Fans have taken to social media to express their anger over the ticket buying process, sharing their thoughts with people who feel the same. One popular TikToker, who goes under the username @avascreams, took to her platform with over 4.1 million followers to rant about her experience buying concert tickets in 2024. She referred to the process as a “blood battle” and said it was like “preparing to fight on the front lines.” Enjoying live music should not be a puzzle, competition or something worth dropping thousands of dollars over.
Ticketmaster’s poor system has been recognized as a monopoly and is in the process of being sued by the U.S. Department of Justice. During the presale of Taylor Swift’s Eras Tour, chaos broke loose as thousands of fans tried to get into the queue all at once, causing issues with the distribution of tickets. Many fans who got codes were left with nothing because every last ticket was sold through the presale, which isn’t supposed to happen. After that, controversies surrounding Ticketmaster and their control over the ticket industry emerged. The Senate Judiciary Committee began an antitrust investigation, leading to a lawsuit against Ticketmaster and its parent company, Live Nation Entertainment. The company is being accused of running smaller promoters out of the business while burying its own customers in fees.
The struggle to obtain concert tickets is so severe that it has affected traditions we thought would never die out. We first attended the annual iHeartRadio Jingle Ball concert in second grade. This night is one of few that we can still picture vividly from such a young age. Both of us are still able to feel the thrill of the crowd and the vibrations from the speakers of the jam-packed TD Garden. The joy we experienced made us desperate to return the following year. Once again, tickets were easy to come by, and at a reasonable price too. Making a yearly tradition out of the event, we pushed to go every December when the concert rolled around. Over the course of the next couple years, ticket sales were harder to manage. We began to hunt for connections within the venue–people who could hook us up with tickets that were unattainable to the general public since we couldn’t manage to find them elsewhere. Eventually, we had to abandon the tradition, accepting defeat when the process of acquiring tickets wasn’t worth the price of them.

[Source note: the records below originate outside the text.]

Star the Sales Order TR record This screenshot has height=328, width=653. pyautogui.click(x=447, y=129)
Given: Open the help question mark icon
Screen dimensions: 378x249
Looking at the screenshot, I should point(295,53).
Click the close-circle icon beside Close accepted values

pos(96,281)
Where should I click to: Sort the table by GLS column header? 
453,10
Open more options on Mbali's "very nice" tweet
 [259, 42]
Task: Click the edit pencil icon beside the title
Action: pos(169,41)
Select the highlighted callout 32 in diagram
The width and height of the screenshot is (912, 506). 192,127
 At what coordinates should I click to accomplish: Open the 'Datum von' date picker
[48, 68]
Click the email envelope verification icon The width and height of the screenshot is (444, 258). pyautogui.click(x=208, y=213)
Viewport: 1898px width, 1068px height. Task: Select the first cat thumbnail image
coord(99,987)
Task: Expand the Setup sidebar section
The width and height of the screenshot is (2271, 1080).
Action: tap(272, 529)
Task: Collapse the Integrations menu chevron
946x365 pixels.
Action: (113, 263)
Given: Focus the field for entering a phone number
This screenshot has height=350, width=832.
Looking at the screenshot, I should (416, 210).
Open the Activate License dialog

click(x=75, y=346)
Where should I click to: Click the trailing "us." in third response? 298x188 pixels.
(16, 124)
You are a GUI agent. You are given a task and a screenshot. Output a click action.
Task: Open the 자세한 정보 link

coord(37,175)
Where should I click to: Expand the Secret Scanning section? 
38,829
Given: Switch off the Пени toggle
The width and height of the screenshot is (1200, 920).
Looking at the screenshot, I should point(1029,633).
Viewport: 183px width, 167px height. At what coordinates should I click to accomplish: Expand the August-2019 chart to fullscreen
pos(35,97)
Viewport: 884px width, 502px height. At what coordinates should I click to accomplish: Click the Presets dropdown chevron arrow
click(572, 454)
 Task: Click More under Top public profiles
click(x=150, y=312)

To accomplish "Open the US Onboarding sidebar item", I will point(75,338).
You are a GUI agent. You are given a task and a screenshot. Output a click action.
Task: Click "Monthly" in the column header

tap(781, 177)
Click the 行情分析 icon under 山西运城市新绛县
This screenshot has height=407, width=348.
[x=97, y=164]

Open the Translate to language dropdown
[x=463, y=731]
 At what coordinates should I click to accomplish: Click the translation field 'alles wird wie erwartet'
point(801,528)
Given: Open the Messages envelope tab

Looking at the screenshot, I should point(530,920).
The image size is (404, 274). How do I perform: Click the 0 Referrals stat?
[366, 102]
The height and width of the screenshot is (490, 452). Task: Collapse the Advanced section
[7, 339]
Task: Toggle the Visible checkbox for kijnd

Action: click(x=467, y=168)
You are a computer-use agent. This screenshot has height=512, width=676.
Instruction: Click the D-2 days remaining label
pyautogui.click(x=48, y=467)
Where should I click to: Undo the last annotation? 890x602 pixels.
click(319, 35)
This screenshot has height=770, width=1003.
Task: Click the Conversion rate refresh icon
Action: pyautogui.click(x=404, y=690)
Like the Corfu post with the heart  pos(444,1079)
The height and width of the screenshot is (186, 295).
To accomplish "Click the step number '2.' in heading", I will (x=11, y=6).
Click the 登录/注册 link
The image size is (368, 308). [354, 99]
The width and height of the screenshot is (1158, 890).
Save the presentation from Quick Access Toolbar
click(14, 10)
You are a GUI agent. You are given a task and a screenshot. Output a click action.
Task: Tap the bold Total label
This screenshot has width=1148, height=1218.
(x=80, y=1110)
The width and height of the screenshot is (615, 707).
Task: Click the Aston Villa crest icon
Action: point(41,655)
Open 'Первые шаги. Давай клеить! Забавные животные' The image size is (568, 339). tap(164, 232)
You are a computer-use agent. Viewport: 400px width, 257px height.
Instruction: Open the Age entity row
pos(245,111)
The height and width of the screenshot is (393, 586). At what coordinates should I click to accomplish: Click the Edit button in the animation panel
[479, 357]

As Taylor Swift fans, we both went to great lengths when trying to secure one or two seats to her highly anticipated “Eras Tour.” Our families were signed up for presale, and one of us even stayed home to make sure that the purchase was handled properly. But, after all that, neither of us ever received a code until all the tickets were bought up. We did manage to buy tickets at a much higher price from a reseller, but we could have saved much more money had we got them in the regular sale.
It is unfair that people are able to clear out stadiums when buying off of Ticketmaster just to resell them on another site, like Stubhub, for three times the price. The average person does not have thousands of dollars to spend on concert tickets, no matter how much they love and resonate with the artist. Concerts should not be something that only the wealthy can afford and enjoy. Music should be something that brings everyone together, not a race where there are winners and losers.